Problem requirements - Your output should be the entries below, exact in every detail.

☆ ☆ ☆ ☆ ☆ ☆ ☆

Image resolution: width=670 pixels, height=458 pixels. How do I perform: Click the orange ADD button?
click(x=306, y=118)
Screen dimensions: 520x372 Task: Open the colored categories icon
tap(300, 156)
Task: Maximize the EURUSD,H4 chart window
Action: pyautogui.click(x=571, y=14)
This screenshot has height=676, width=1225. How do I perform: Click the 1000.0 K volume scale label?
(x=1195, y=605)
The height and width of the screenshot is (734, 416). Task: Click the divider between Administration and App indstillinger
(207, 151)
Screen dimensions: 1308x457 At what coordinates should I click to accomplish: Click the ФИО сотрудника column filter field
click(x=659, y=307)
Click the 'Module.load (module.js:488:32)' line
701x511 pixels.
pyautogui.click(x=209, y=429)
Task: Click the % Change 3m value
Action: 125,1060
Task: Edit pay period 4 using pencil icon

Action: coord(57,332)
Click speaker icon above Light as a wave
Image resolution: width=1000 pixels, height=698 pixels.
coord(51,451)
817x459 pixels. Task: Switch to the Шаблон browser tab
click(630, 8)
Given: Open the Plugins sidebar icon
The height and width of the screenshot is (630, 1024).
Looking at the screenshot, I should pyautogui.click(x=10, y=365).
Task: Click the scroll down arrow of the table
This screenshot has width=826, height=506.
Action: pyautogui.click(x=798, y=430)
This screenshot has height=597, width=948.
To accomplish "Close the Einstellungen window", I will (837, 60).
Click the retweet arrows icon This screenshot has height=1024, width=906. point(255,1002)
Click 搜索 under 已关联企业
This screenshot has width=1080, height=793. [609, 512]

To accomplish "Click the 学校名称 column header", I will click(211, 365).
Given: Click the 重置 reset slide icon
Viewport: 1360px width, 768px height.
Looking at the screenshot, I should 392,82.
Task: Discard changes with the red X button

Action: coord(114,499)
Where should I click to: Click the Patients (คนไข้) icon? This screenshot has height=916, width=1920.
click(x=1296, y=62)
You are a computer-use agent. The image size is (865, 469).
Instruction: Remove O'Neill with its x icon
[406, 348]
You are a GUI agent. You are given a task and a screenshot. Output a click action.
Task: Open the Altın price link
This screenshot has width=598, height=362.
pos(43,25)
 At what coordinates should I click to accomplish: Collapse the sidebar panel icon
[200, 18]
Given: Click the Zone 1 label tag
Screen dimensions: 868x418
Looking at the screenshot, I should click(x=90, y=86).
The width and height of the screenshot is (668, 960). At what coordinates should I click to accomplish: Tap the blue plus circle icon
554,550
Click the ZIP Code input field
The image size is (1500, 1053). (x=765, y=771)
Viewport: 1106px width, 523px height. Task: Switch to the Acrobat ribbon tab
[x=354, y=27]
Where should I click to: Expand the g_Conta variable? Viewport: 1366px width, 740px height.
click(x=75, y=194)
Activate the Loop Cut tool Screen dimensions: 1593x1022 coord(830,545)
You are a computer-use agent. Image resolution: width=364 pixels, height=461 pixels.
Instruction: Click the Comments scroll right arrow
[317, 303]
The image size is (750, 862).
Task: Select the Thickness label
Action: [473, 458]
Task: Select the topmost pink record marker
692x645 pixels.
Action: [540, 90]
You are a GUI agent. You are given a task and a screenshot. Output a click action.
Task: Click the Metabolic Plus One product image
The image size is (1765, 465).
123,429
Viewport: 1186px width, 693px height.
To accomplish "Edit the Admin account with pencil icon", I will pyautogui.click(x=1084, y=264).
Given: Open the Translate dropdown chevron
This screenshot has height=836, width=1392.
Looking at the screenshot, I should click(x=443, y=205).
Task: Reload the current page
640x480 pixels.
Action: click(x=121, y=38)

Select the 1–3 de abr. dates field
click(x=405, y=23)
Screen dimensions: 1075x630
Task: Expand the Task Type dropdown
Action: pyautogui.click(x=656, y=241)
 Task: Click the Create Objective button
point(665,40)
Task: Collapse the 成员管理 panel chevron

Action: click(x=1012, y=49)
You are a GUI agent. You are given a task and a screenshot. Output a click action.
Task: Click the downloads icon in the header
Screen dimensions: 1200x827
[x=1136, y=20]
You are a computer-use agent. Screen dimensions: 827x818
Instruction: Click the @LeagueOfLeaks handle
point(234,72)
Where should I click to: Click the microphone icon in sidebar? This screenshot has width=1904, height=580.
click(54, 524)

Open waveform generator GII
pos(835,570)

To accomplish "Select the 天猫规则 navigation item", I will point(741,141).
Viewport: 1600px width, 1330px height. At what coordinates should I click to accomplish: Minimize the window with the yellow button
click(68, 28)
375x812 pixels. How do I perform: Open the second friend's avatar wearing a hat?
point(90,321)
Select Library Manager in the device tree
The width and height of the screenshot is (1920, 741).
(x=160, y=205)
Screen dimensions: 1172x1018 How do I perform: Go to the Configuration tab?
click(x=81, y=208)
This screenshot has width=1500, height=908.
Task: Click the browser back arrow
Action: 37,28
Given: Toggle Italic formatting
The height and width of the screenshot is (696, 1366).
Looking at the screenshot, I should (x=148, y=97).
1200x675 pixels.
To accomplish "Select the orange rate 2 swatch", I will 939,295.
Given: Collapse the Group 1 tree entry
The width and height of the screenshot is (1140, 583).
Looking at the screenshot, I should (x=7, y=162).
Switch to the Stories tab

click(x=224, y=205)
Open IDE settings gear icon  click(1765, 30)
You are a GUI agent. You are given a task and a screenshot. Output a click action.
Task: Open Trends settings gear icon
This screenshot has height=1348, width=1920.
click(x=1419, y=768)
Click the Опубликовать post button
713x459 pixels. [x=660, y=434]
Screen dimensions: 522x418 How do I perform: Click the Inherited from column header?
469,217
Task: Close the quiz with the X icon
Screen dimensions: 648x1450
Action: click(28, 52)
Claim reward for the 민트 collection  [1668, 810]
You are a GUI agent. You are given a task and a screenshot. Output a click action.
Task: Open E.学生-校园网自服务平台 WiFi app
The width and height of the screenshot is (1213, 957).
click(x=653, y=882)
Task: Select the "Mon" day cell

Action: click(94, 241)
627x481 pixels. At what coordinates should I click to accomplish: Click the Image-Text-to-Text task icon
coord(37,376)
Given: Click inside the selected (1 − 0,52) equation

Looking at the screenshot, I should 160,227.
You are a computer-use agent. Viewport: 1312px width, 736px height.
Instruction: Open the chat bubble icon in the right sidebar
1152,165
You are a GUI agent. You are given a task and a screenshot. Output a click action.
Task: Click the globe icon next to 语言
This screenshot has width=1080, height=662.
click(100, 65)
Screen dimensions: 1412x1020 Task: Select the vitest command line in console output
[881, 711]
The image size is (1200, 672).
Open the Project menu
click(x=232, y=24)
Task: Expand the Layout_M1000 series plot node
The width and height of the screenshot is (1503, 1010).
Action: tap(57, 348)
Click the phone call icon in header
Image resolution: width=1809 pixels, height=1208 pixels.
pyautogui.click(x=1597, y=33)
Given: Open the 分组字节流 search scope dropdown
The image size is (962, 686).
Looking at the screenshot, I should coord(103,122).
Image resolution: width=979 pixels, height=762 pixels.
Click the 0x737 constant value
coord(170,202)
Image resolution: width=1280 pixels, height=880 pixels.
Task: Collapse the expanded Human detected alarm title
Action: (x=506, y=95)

☆ ☆ ☆ ☆ ☆ ☆ ☆

Result of this task -
Image resolution: width=670 pixels, height=458 pixels. How do I perform: Click the orange ADD button?
click(x=306, y=118)
Screen dimensions: 520x372 Task: Open the colored categories icon
tap(300, 156)
Task: Maximize the EURUSD,H4 chart window
Action: pyautogui.click(x=571, y=14)
This screenshot has height=676, width=1225. How do I perform: Click the 1000.0 K volume scale label?
(x=1195, y=605)
The height and width of the screenshot is (734, 416). Task: Click the divider between Administration and App indstillinger
(207, 151)
Screen dimensions: 1308x457 At what coordinates should I click to accomplish: Click the ФИО сотрудника column filter field
click(x=659, y=307)
Click the 'Module.load (module.js:488:32)' line
701x511 pixels.
pyautogui.click(x=209, y=429)
Task: Click the % Change 3m value
Action: 125,1060
Task: Edit pay period 4 using pencil icon

Action: coord(57,332)
Click speaker icon above Light as a wave
Image resolution: width=1000 pixels, height=698 pixels.
coord(51,451)
817x459 pixels. Task: Switch to the Шаблон browser tab
click(630, 8)
Given: Open the Plugins sidebar icon
The height and width of the screenshot is (630, 1024).
Looking at the screenshot, I should pyautogui.click(x=10, y=365).
Task: Click the scroll down arrow of the table
This screenshot has width=826, height=506.
Action: pyautogui.click(x=798, y=430)
This screenshot has height=597, width=948.
To accomplish "Close the Einstellungen window", I will (837, 60).
Click the retweet arrows icon This screenshot has height=1024, width=906. point(255,1002)
Click 搜索 under 已关联企业
This screenshot has width=1080, height=793. [609, 512]

To accomplish "Click the 学校名称 column header", I will click(211, 365).
Given: Click the 重置 reset slide icon
Viewport: 1360px width, 768px height.
Looking at the screenshot, I should 392,82.
Task: Discard changes with the red X button

Action: coord(114,499)
Where should I click to: Click the Patients (คนไข้) icon? This screenshot has height=916, width=1920.
click(x=1296, y=62)
You are a computer-use agent. The image size is (865, 469).
Instruction: Remove O'Neill with its x icon
[406, 348]
You are a GUI agent. You are given a task and a screenshot. Output a click action.
Task: Open the Altın price link
This screenshot has width=598, height=362.
pos(43,25)
 At what coordinates should I click to accomplish: Collapse the sidebar panel icon
[200, 18]
Given: Click the Zone 1 label tag
Screen dimensions: 868x418
Looking at the screenshot, I should click(x=90, y=86).
The width and height of the screenshot is (668, 960). At what coordinates should I click to accomplish: Tap the blue plus circle icon
554,550
Click the ZIP Code input field
The image size is (1500, 1053). (x=765, y=771)
Viewport: 1106px width, 523px height. Task: Switch to the Acrobat ribbon tab
[x=354, y=27]
Where should I click to: Expand the g_Conta variable? Viewport: 1366px width, 740px height.
click(x=75, y=194)
Activate the Loop Cut tool Screen dimensions: 1593x1022 coord(830,545)
You are a computer-use agent. Image resolution: width=364 pixels, height=461 pixels.
Instruction: Click the Comments scroll right arrow
[317, 303]
The image size is (750, 862).
Task: Select the Thickness label
Action: [473, 458]
Task: Select the topmost pink record marker
692x645 pixels.
Action: [540, 90]
You are a GUI agent. You are given a task and a screenshot. Output a click action.
Task: Click the Metabolic Plus One product image
The image size is (1765, 465).
123,429
Viewport: 1186px width, 693px height.
To accomplish "Edit the Admin account with pencil icon", I will pyautogui.click(x=1084, y=264).
Given: Open the Translate dropdown chevron
This screenshot has height=836, width=1392.
Looking at the screenshot, I should click(x=443, y=205).
Task: Reload the current page
640x480 pixels.
Action: click(x=121, y=38)

Select the 1–3 de abr. dates field
click(x=405, y=23)
Screen dimensions: 1075x630
Task: Expand the Task Type dropdown
Action: pyautogui.click(x=656, y=241)
 Task: Click the Create Objective button
point(665,40)
Task: Collapse the 成员管理 panel chevron

Action: click(x=1012, y=49)
You are a GUI agent. You are given a task and a screenshot. Output a click action.
Task: Click the downloads icon in the header
Screen dimensions: 1200x827
[x=1136, y=20]
You are a computer-use agent. Screen dimensions: 827x818
Instruction: Click the @LeagueOfLeaks handle
point(234,72)
Where should I click to: Click the microphone icon in sidebar? This screenshot has width=1904, height=580.
click(54, 524)

Open waveform generator GII
pos(835,570)

To accomplish "Select the 天猫规则 navigation item", I will point(741,141).
Viewport: 1600px width, 1330px height. At what coordinates should I click to accomplish: Minimize the window with the yellow button
click(68, 28)
375x812 pixels. How do I perform: Open the second friend's avatar wearing a hat?
point(90,321)
Select Library Manager in the device tree
The width and height of the screenshot is (1920, 741).
(x=160, y=205)
Screen dimensions: 1172x1018 How do I perform: Go to the Configuration tab?
click(x=81, y=208)
This screenshot has width=1500, height=908.
Task: Click the browser back arrow
Action: 37,28
Given: Toggle Italic formatting
The height and width of the screenshot is (696, 1366).
Looking at the screenshot, I should (x=148, y=97).
1200x675 pixels.
To accomplish "Select the orange rate 2 swatch", I will 939,295.
Given: Collapse the Group 1 tree entry
The width and height of the screenshot is (1140, 583).
Looking at the screenshot, I should (x=7, y=162).
Switch to the Stories tab

click(x=224, y=205)
Open IDE settings gear icon  click(1765, 30)
You are a GUI agent. You are given a task and a screenshot. Output a click action.
Task: Open Trends settings gear icon
This screenshot has height=1348, width=1920.
click(x=1419, y=768)
Click the Опубликовать post button
713x459 pixels. [x=660, y=434]
Screen dimensions: 522x418 How do I perform: Click the Inherited from column header?
469,217
Task: Close the quiz with the X icon
Screen dimensions: 648x1450
Action: click(28, 52)
Claim reward for the 민트 collection  [1668, 810]
You are a GUI agent. You are given a task and a screenshot. Output a click action.
Task: Open E.学生-校园网自服务平台 WiFi app
The width and height of the screenshot is (1213, 957).
click(x=653, y=882)
Task: Select the "Mon" day cell

Action: click(94, 241)
627x481 pixels. At what coordinates should I click to accomplish: Click the Image-Text-to-Text task icon
coord(37,376)
Given: Click inside the selected (1 − 0,52) equation

Looking at the screenshot, I should 160,227.
You are a computer-use agent. Viewport: 1312px width, 736px height.
Instruction: Open the chat bubble icon in the right sidebar
1152,165
You are a GUI agent. You are given a task and a screenshot. Output a click action.
Task: Click the globe icon next to 语言
This screenshot has width=1080, height=662.
click(100, 65)
Screen dimensions: 1412x1020 Task: Select the vitest command line in console output
[881, 711]
The image size is (1200, 672).
Open the Project menu
click(x=232, y=24)
Task: Expand the Layout_M1000 series plot node
The width and height of the screenshot is (1503, 1010).
Action: tap(57, 348)
Click the phone call icon in header
Image resolution: width=1809 pixels, height=1208 pixels.
pyautogui.click(x=1597, y=33)
Given: Open the 分组字节流 search scope dropdown
The image size is (962, 686).
Looking at the screenshot, I should coord(103,122).
Image resolution: width=979 pixels, height=762 pixels.
Click the 0x737 constant value
coord(170,202)
Image resolution: width=1280 pixels, height=880 pixels.
Task: Collapse the expanded Human detected alarm title
Action: (x=506, y=95)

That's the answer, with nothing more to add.